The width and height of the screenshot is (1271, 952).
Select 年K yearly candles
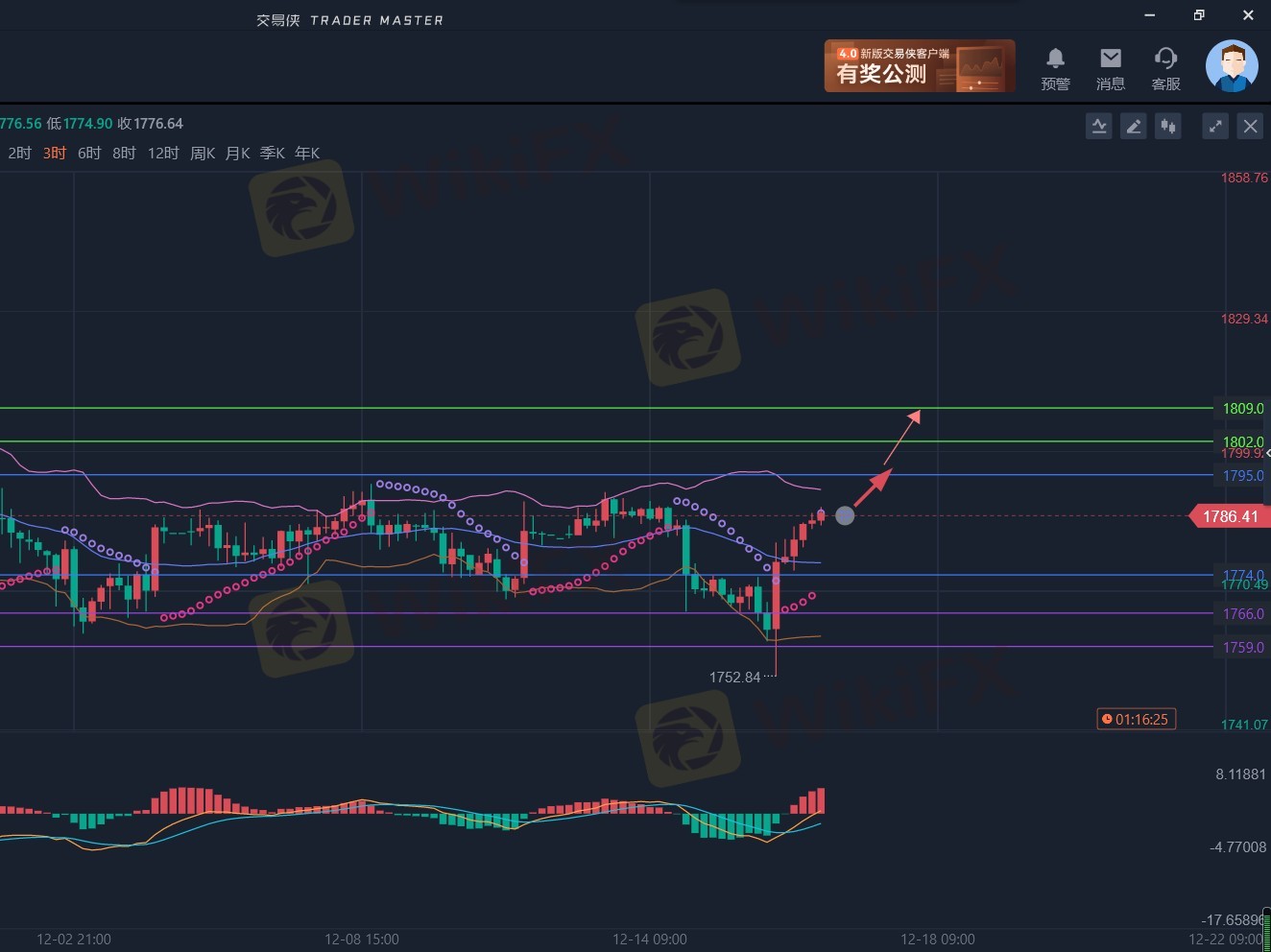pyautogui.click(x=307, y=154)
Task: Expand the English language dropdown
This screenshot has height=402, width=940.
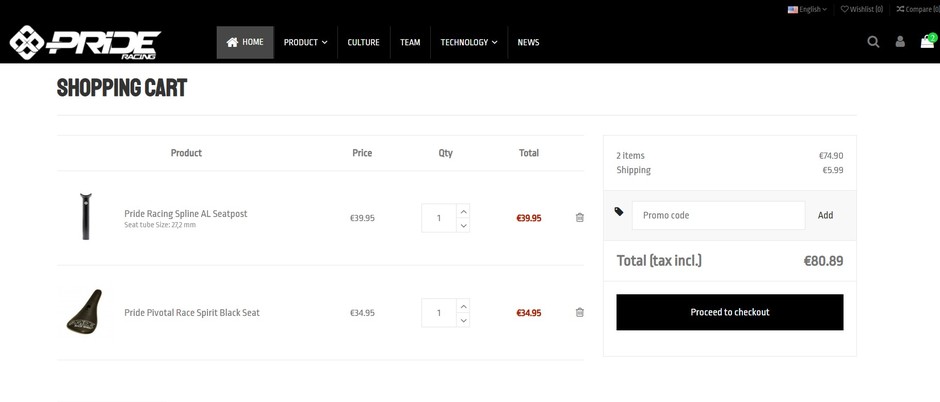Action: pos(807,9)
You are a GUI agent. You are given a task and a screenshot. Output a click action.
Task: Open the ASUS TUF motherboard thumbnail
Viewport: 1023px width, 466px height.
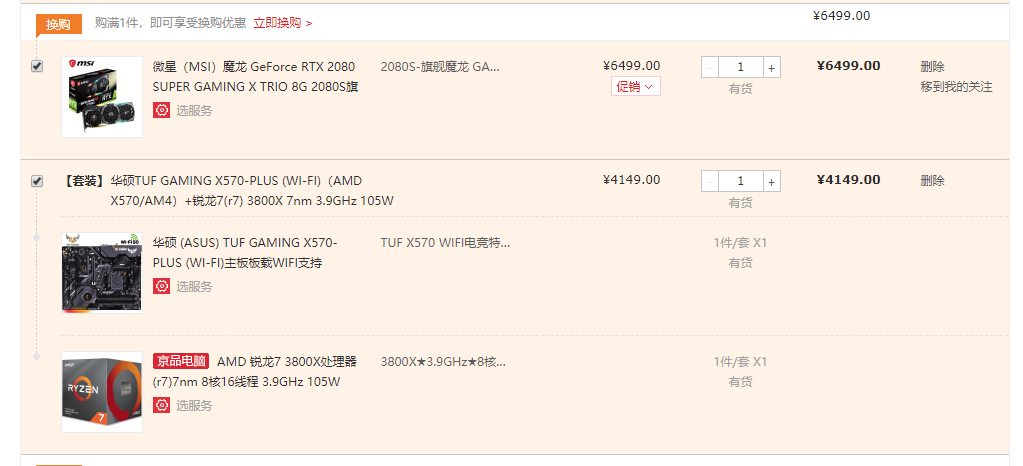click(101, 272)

Task item> With the pictures excluded, retype exactly the lines from the one containing "You are a GUI" through the last line of the listing, both ends included.

Worked solution>
You are a GUI agent. You are given a task and a screenshot. Output a click action.
Task: Open the ASUS TUF motherboard thumbnail
Viewport: 1023px width, 466px height.
click(101, 272)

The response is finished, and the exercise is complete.